Work to complete
• A. Answer these questions from the death benefit plan text:
(i) On what date did the 2000 DBO Agreement take effect?
(ii) Under what kind of arrangements does the Company agree to purchase the insurance policies?
(iii) Who serves as the Administrator unless the Company appoints an officer or a committee?
• B. Write out the passage of the death benefit plan text that begins at the words "W I T N E S" and stops after "requirements of this Plan.".

Page
W I T N E S S E T H:

 

WHEREAS, the Company entered into a Death Benefit Only Agreement effective April 1, 2000 (the “2000 DBO Agreement”) with certain of its non-U.S. employees whereunder the Company assumed an unsecured obligation to provide the beneficiaries of such non-U.S. employees with a death benefit in an amount set forth in such DBO Agreement and whereunder in order to fund the Company’s obligation certain policies of insurance were purchased on the life of each participating non-U.S. employee; and

 

WHEREAS, the Company wishes to establish this Plan to provide for the continued funding and consistent administration of the aforementioned death benefit obligation under non-equity endorsement split-dollar arrangements with respect to non–U.S. employees and non-U.S. retirees covered by a DBO Agreement and other non-U.S. employees who satisfy the eligibility requirements of this Plan.

 

NOW, WHEREFORE, it is hereby agreed as follows:

 

Article I - - Purpose

 

1.1                                 The primary purpose of this Plan is to support the Employers in attracting and retaining qualified executive non-U.S. personnel, by providing for pre-retirement and post-retirement death benefits in an amount set forth in an existing DBO Agreement or as otherwise determined by the Company, as hereinafter provided and subject to certain limits hereinafter stated. The Company has determined that the foregoing can best be provided under non-equity endorsement split-dollar life insurance arrangements, and an insurance policy has been or will be applied for on the life of each of the Participants. By execution of this Plan, the Company agrees to purchase such insurance policies under non-equity endorsement split-dollar arrangements and to pay the premiums thereon subject to the provisions of the Plan.

 



 

Article II - - Definitions

 

2.1                                 Administrator.  The Plan administrator serving pursuant to Article XV of this Plan. The Company shall be the Administrator unless and until the Company appoints an officer or a committee consisting of two or more officers or employees of the Company to serve as the Administrator.

 

2.2                                 Agreement.  A Participation Agreement, in the form attached hereto as either Exhibit A or Exhibit A-1, entered into between a Participant (or his or her Assignee) and the Company pursuant to which the Participant (or his or her Assignee) agrees to participate in the Plan and the Company agrees to purchase a Policy on such Participant’s life and irrevocably endorse to the Participant (or his or her Assignee) its right to designate a beneficiary with respect to the Death Benefit payable with respect to such Policy.

Material provided
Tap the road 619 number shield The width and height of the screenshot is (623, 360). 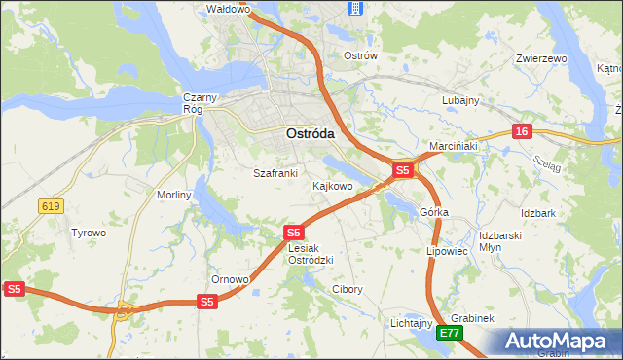(x=52, y=205)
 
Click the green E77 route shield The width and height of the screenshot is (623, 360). (x=449, y=333)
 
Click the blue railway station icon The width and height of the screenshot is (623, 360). (x=355, y=9)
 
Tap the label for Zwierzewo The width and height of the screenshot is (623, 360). (x=541, y=58)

Solved problems
• A.
(i) April 1, 2000
(ii) Non-equity endorsement split-dollar arrangements
(iii) The Company

• B.
W I T N E S S E T H:

 

WHEREAS, the Company entered into a Death Benefit Only Agreement effective April 1, 2000 (the “2000 DBO Agreement”) with certain of its non-U.S. employees whereunder the Company assumed an unsecured obligation to provide the beneficiaries of such non-U.S. employees with a death benefit in an amount set forth in such DBO Agreement and whereunder in order to fund the Company’s obligation certain policies of insurance were purchased on the life of each participating non-U.S. employee; and

 

WHEREAS, the Company wishes to establish this Plan to provide for the continued funding and consistent administration of the aforementioned death benefit obligation under non-equity endorsement split-dollar arrangements with respect to non–U.S. employees and non-U.S. retirees covered by a DBO Agreement and other non-U.S. employees who satisfy the eligibility requirements of this Plan.